TEXTE À LIRE>
------------------------------------
8 naissances et 4 séparations poignantes à la première maternité COVID-19
Chaque naissance dans ces circonstances "est une joie et un soulagement", indique Orit Horovitz, infirmière à l'hôpital Sheba ; malheureusement, le lien maternel est mis à mal
Dans la toute nouvelle maternité israélienne, les mères sont contraintes à des adieux déchirants avec leur bébé quelques instants après l’accouchement, sachant qu’elles ne le tiendront ni ne le toucheront pas pendant des jours.
Huit bébés sont déjà nés dans le premier service d’obstétrique et de gynécologie COVID-19 du pays, au centre médical Sheba à Ramat Gan, depuis son ouverture début avril. Toutes les mères sont porteuses du virus, mais les bébés sont tous nés en bonne santé et sans être porteurs du virus.
« C’est une situation très dramatique », rapporte Eldad Katorza, le médecin en chef qui supervise le service. « Ce n’est pas dans la nature des êtres humains de séparer les bébés de leur mère. Tous les liens sont censés se créer à ce stade – c’est contraire à l’instinct humain et médical. »
« Mais malheureusement, avec le coronavirus, les choses ont complètement changé. »

La moitié des femmes ont jusqu’à présent décidé d’aller contre les recommandations des médecins et de rester avec leurs nouveaux-nés, rapporte Eyal Sivan, responsable des opérations de la maternité de Sheba. Selon lui, il est trop tôt pour savoir si l’un des bébés a été infecté.
Face aux difficultés du service, l’infirmière en chef Orit Horovitz indique que chaque naissance apporte un sentiment de bonheur. « C’est une grande joie et un grand soulagement chaque fois qu’il y a une naissance dans ces circonstances », commente-t-elle.
Pour les femmes qui optent pour la séparation, elles ne peuvent approcher leur bébé, tant qu’elles sont infectées, que derrière une fenêtre en verre, à travers laquelle elles le regardent avec peine.
Théoriquement, ces mères pourraient voir leur bébé pendant une courte période pour l’allaiter, mais les aspects pratiques sont trop risqués, explique le Dr Katorza. « Jusqu’à présent, nous pensons que le virus n’est pas transmis par le lait, mais la mère ne peut pas porter de gants et de masques pour allaiter », indique-t-il.
À la naissance, aucun membre de la famille n’est autorisé. Cette règle est aujourd’hui en vigueur dans de nombreuses maternités ordinaires, mais la différence au sein de l’unité coronavirus est que les seules personnes qui y assistent sont les soignants en combinaison de protection, ce qui rend difficile de parler clairement et de communiquer au travers des expressions du visage.

« C’est difficile, et c’est très, très étrange, à la fois pour les mères et pour le personnel », confie le médecin. « L’accouchement est un moment très intime et plein d’émotions en temps normal, et là, c’est très différent. Il y a moins d’intimité et plus de distance. »
------------------------------------
VOTRE TÂCHE>
Répondez aux questions suivantes sur l'article consacré à la maternité COVID-19 :
1. Combien de bébés sont déjà nés dans ce service depuis son ouverture ?
2. Dans quel centre médical et dans quelle ville ce service se trouve-t-il ?
3. Quelle proportion des femmes a décidé de rester avec son nouveau-né malgré les recommandations des médecins ?

DOCUMENTS FOURNIS>
------------------------------------
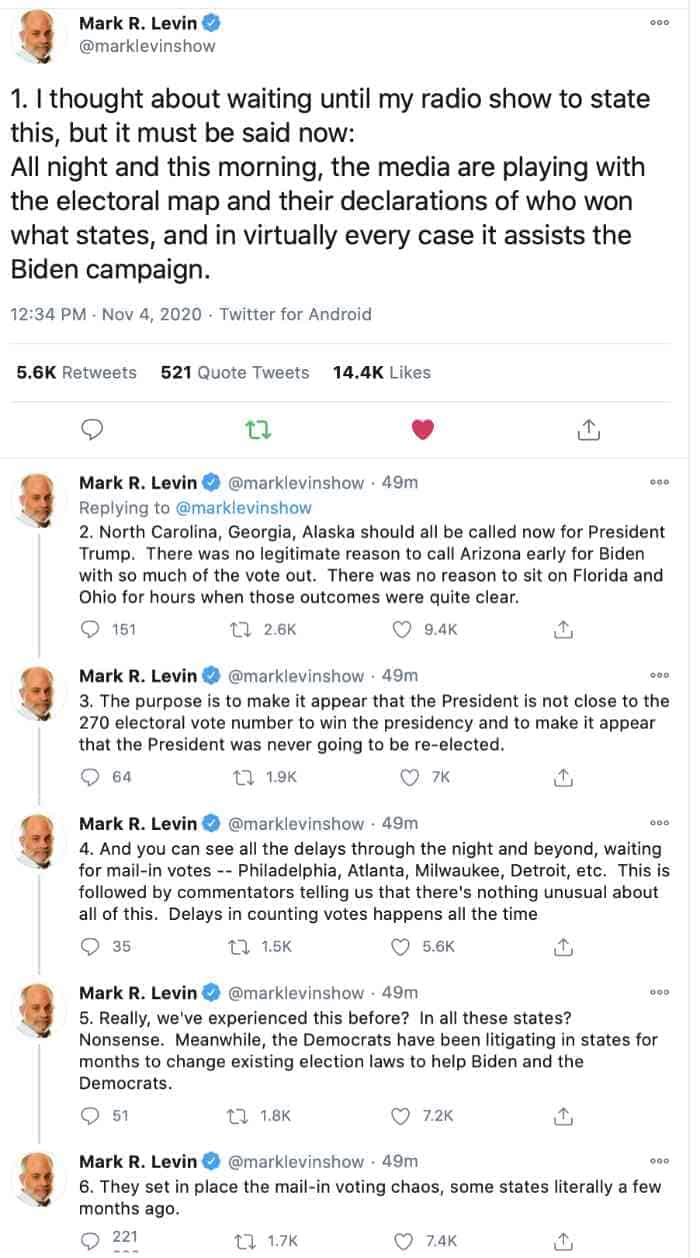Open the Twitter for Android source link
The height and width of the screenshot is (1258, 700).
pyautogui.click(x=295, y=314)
------------------------------------
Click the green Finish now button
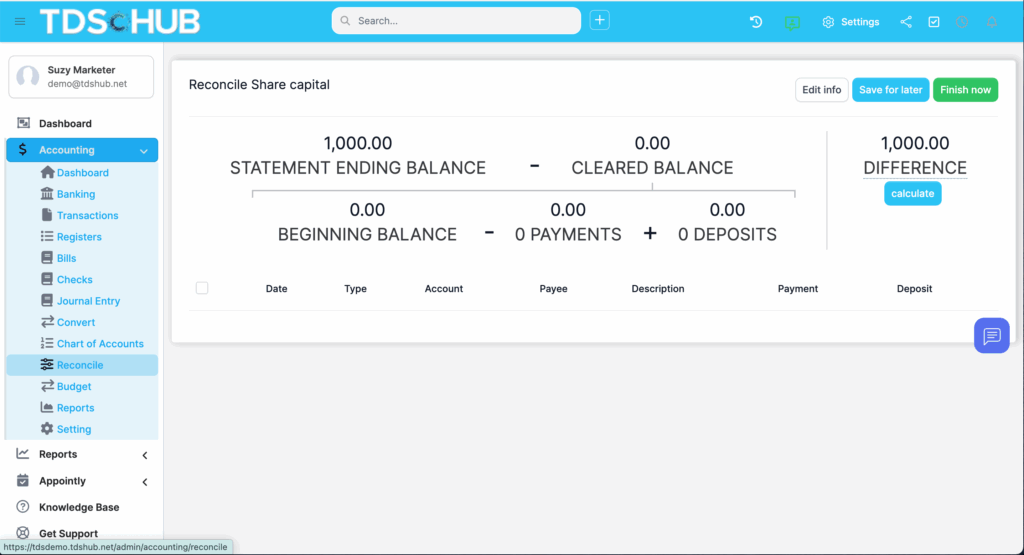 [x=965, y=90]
------------------------------------
CORRIGÉ>
1. Huit bébés.
2. Au centre médical Sheba, à Ramat Gan.
3. La moitié des femmes.